# Vertical Storage Rack for Materials Build



## dohertycarpentry (11 Nov 2020)

Here is a quick video of a rack I built recently for my workshop for all my off cuts. I didn't get video footage of it but I painted it with hard wax oil. 

Please feel free to like, comment and share it. 



https://m.facebook.com/dohertycarpentryandconstruction/?ref=bookmarks


----------



## Stanleymonkey (12 Nov 2020)

Didn't understand why you you were getting rid of that massive rack - but this holds so much more. Great job


----------



## Doug71 (12 Nov 2020)

Nice job and nice work space. 

I'm looking at doing something similar but on a smaller scale.

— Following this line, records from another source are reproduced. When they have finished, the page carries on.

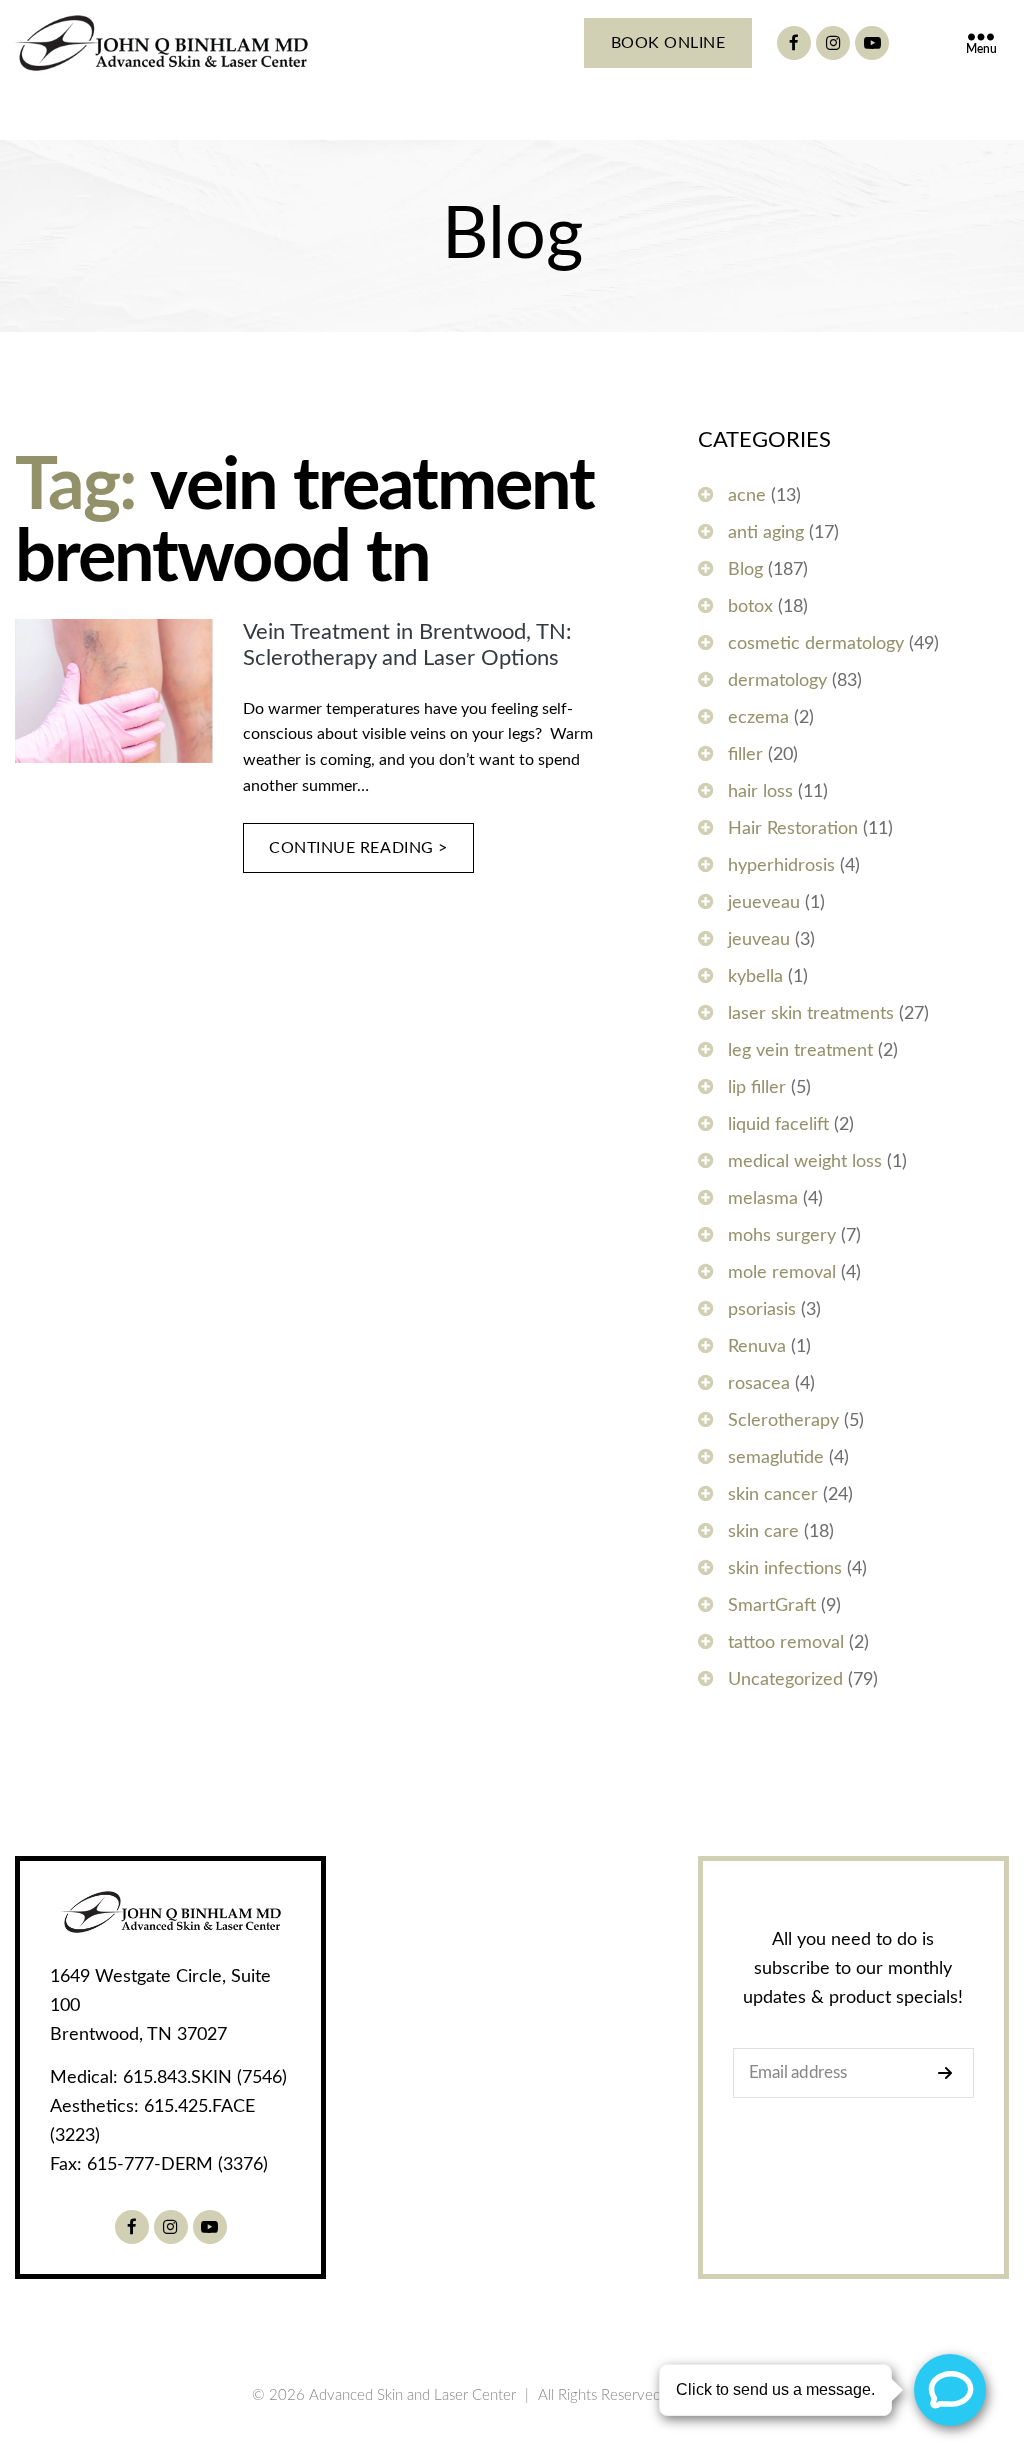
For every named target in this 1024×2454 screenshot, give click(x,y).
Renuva (757, 1347)
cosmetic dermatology (816, 644)
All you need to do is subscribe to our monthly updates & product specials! (853, 1969)
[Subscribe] (950, 2073)
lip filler (757, 1088)
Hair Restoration (793, 829)
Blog (745, 570)
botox (750, 607)
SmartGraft (772, 1606)
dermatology (777, 681)
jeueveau (764, 903)
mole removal (782, 1273)
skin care (763, 1532)
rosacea (759, 1384)
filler (745, 755)
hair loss (760, 792)
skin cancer (773, 1495)
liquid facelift (778, 1125)
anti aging (766, 533)
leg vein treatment (800, 1051)
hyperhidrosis (781, 866)
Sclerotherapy (783, 1421)
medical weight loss (805, 1162)
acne (747, 496)
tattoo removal (786, 1643)
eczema (758, 718)
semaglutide (776, 1458)
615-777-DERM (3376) (177, 2165)
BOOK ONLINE (668, 43)
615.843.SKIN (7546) (205, 2078)
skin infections (785, 1569)
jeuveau (759, 940)
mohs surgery (782, 1236)
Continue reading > (358, 848)
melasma (763, 1199)
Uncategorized (785, 1680)
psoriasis (762, 1310)
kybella (755, 977)
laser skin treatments (811, 1014)
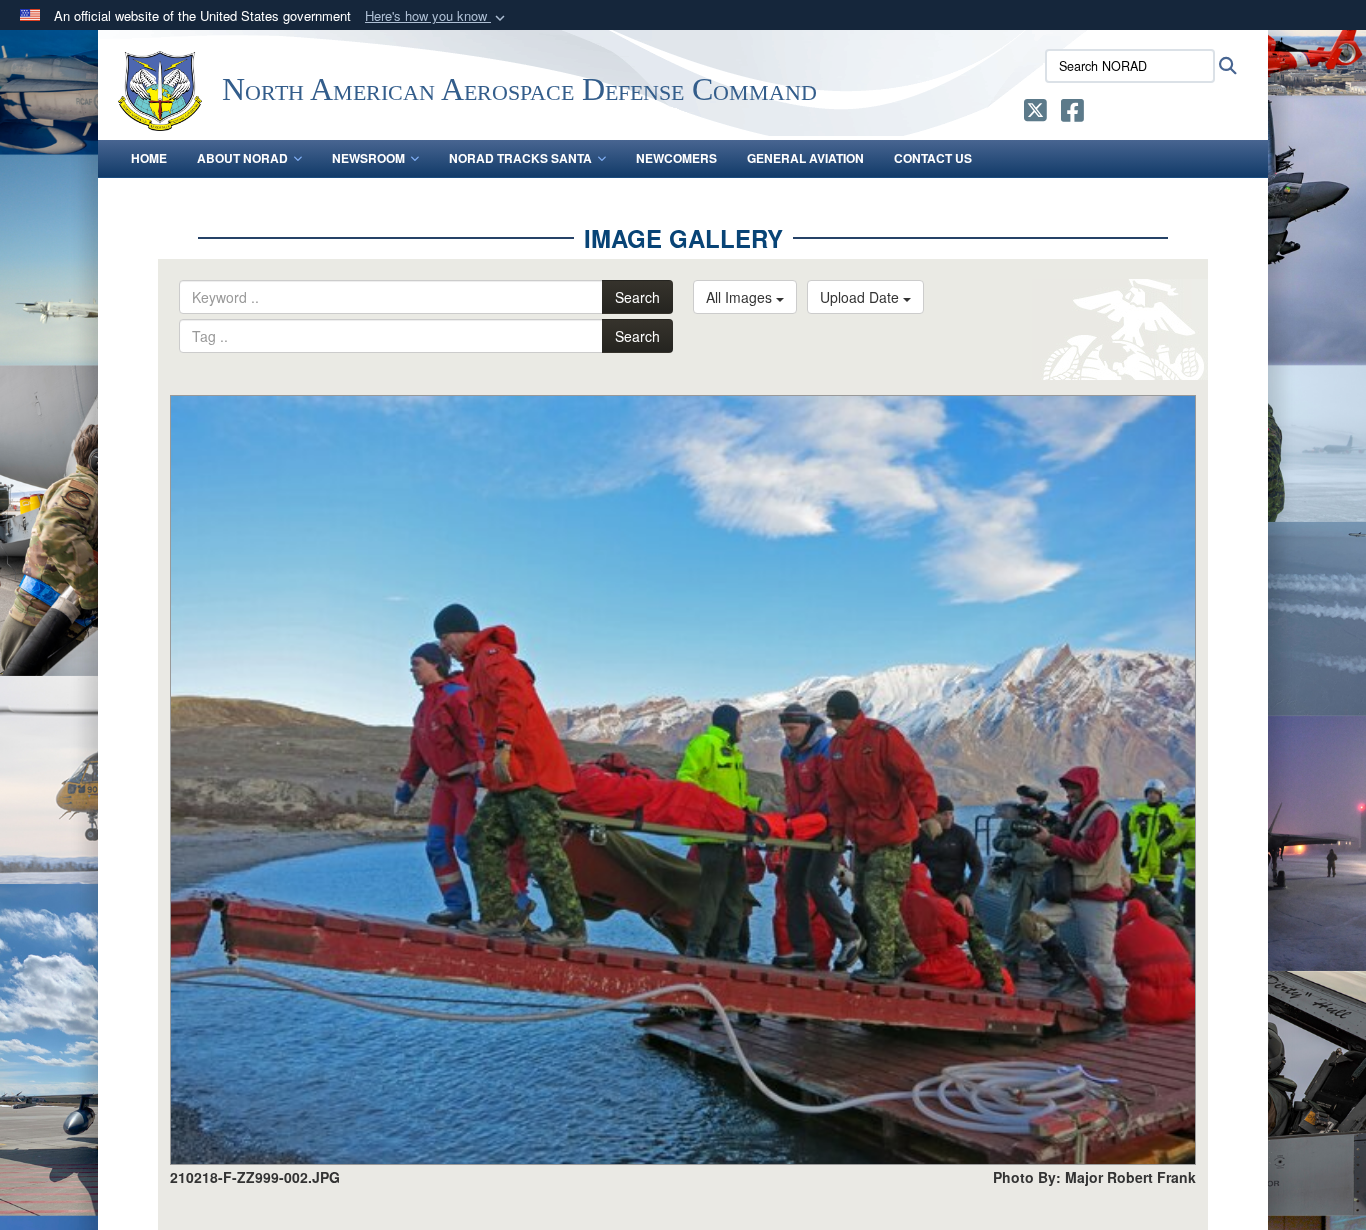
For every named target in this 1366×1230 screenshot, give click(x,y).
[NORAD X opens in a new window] (1035, 114)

How deep is it, I'm guessing you will only be using it for part sheets and offcuts not full sheets?


----------



## dohertycarpentry (13 Nov 2020)

Stanleymonkey said:


> Didn't understand why you you were getting rid of that massive rack - but this holds so much more. Great job


I couldn't get any off cuts from the bottom of the pile so I needed a rack I could grab an off cut without struggling to lift up 10+ sheets. I'm starting to build a separate workshop solely for sheets, my panel saw and edgebander and I'll be designating an area for that pallet racking I took down.


----------



## dohertycarpentry (13 Nov 2020)

Doug71 said:


> Nice job and nice work space.
> 
> I'm looking at doing something similar but on a smaller scale. How deep is it, I'm guessing you will only be using it for part sheets and offcuts not full sheets?


I made it 600mm deep and splayed it back to 400mm at the top.

Yes, I will build another one in the future just for 600mm/550mm rips that I use for my wardrobes but for the time being it's housing both. Couldn't recommend it enough.


----------